You may also want to consider a car-pool if your kids attend private school, as one downside of many private schools is that there’s no transportation choices. Many small schools don’t have a school bus system. It’s up to families to get their kids to school.
If you’re considering organizing a car-pool, here are some tips…
Plan for diligent or casual:
A diligent car-pool means parents pick up or drop off kids no matter what; even if their own kids are sick. Usually someone in this car-pool group has an official list created with dates and times. A casual car-pool is, well, casual. In casual car-pool groups I’ve noticed that sometime parents put off planning until the last minute. You need to choose which car-pool group you’d like to organize, because folks interested in a casual car-pool don’t tend to mingle well with the diligent folks.
Find other parents:
You can gather a group of parents you already know, or hang a flyer up at your child’s school. If you hang a flyer, make sure you put location info on it.
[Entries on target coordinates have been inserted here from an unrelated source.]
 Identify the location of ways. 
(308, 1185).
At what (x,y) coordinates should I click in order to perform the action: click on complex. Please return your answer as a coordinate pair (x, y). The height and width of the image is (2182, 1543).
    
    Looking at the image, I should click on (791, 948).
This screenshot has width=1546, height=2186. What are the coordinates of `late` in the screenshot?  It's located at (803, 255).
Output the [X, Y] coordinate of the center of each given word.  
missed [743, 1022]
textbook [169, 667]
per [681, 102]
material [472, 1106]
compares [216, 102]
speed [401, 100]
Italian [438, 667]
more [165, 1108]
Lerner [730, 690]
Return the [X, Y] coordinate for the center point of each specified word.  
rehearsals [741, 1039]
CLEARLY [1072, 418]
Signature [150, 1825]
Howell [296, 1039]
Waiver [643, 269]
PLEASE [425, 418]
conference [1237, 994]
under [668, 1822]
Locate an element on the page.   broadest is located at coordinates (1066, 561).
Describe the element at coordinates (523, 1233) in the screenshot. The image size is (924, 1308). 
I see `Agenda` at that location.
People need to know the areas they’ll be expected to drive to. If your school already has a car-pool in place, you can ask to join.
Every decently run car-pool group needs rules, even the casual groups. Hold a meeting one evening and have all parents attend. You’ll need to discuss sick days, safety rules, rules surrounding kid behavior while with another parent and consequences (if there are any) for being late or absent. If you don’t make rules right off the bat, you’ll need to make them up as you go – which is a much harder task.